Undoubtedly, users are increasingly aware of data protection risks.  73% of US consumers surveyed by SAS reported increasing concerns about personal data privacy, with 67% feeling that the US government should be doing more; while in the UK research by Janrain suggests that, if given the choice, 32.3% of respondents would not let any company use any of their personal data.

Giving data subjects control

Enabling that choice may seem like a simple answer.  Consent-based regimes are intended to empower data subjects to access and control their own data and to consent where sharing personal data is useful, for example in banking and healthcare. 

The UK Information Commissioner's Office suggested that "it may be possible to have a process of graduated consent, in which people can give consent or not to different uses of their data throughout their relationship with a service provider."  Some recent proposals go further, allowing data subjects to monetise their own data, selecting which offerors are able to purchase, for example, their DNA profile, and for what purpose.
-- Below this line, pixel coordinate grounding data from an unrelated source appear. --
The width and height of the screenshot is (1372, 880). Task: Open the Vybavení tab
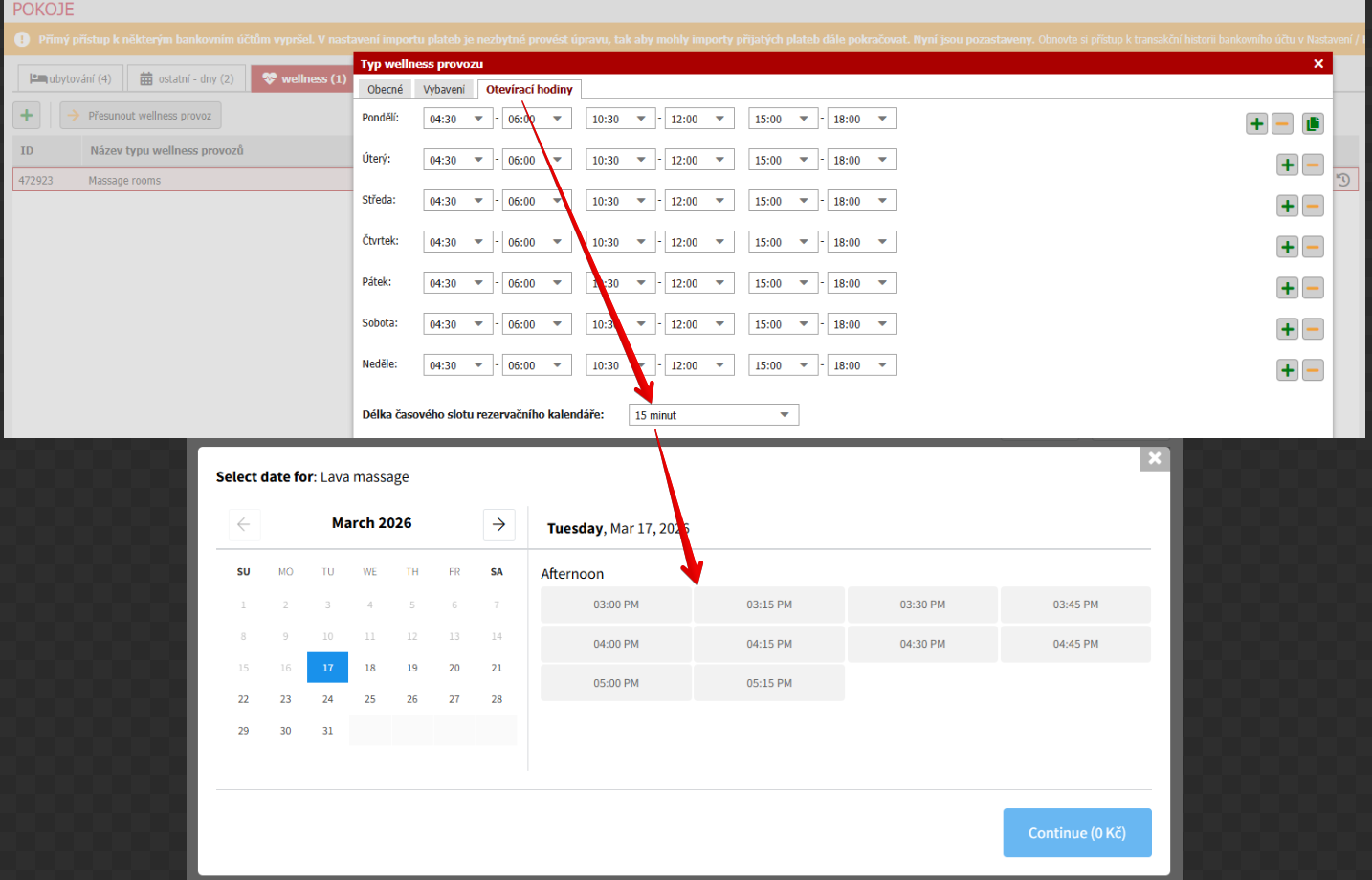coord(444,90)
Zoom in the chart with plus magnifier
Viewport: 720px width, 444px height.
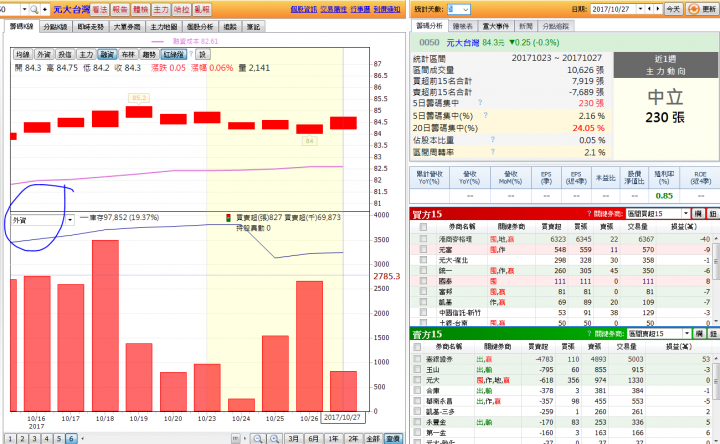click(275, 438)
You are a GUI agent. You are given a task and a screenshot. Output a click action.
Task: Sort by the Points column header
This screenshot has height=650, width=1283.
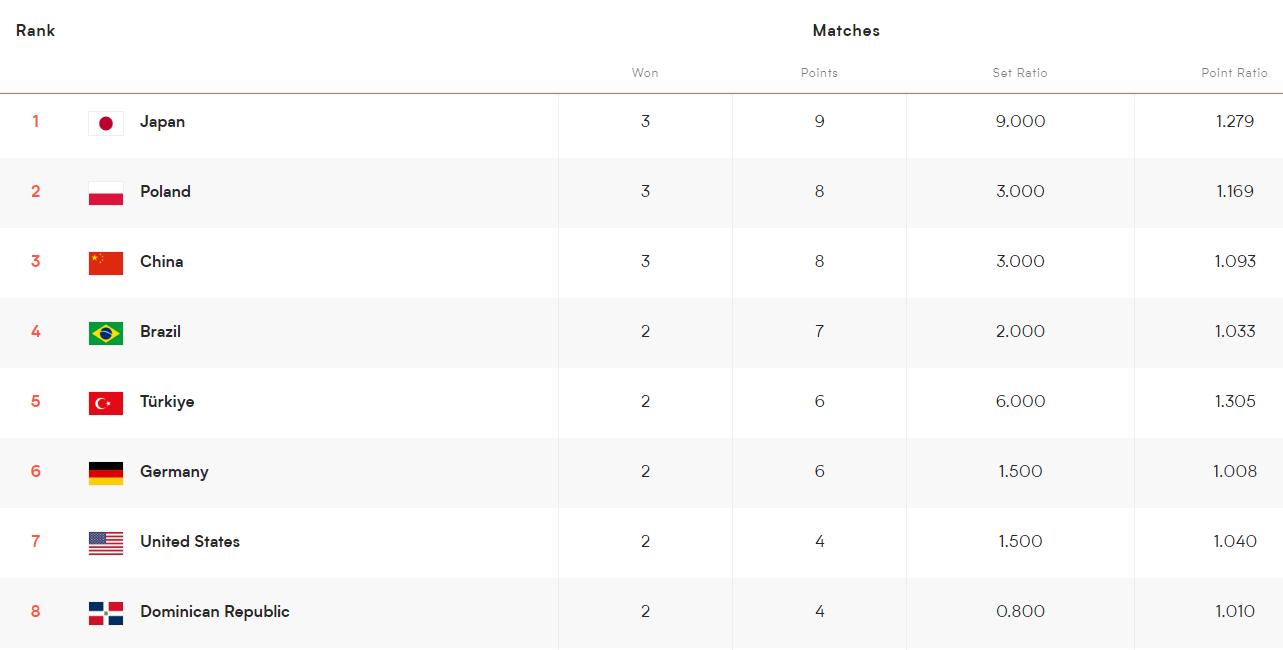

Surely this is a fair trade - a win-win situation?  Over 52% of Janrain's respondents would willingly allow a company to use their data if they had something to gain from it.

Is consent enough?

However, consent-based regimes rely on the user's priorities and their perception of choice.  Tellingly, 19.5% of UK respondents were apathetic, feeling that no company protects personal data, with as few as 18% likely to walk away from a business that requested personal data.  Where the immediate benefits outweigh the perceived risks (or where those risks are already seen as inevitabilities), users are disincentivised from exercising the right to refuse consent. 

It can also be difficult to curtail the scope of consent: only 42.3% of respondents were concerned with protecting friends' and family's personal data, a real risk in a growing data marketplace, even setting aside on-selling by intermediaries.  Ethical and civil rights concerns have also been raised about data, such as video footage, that can be collected in public places and combined with facial recognition technology.

Where there is a marketplace for personal data - and a whole range of benefits to sharing that data - there will inevitably be an incentive for users to provide consent.  However, the sheer volume of data created each day poses a real challenge to users understanding what data they are selling, how it could be used, by whom and for how long.  For most if not all users, this is simply too much to monitor.  While trust and transparency will always be essential, is self-regulation enough, or is external regulation a necessity for consumers to be able to give meaningful informed consent?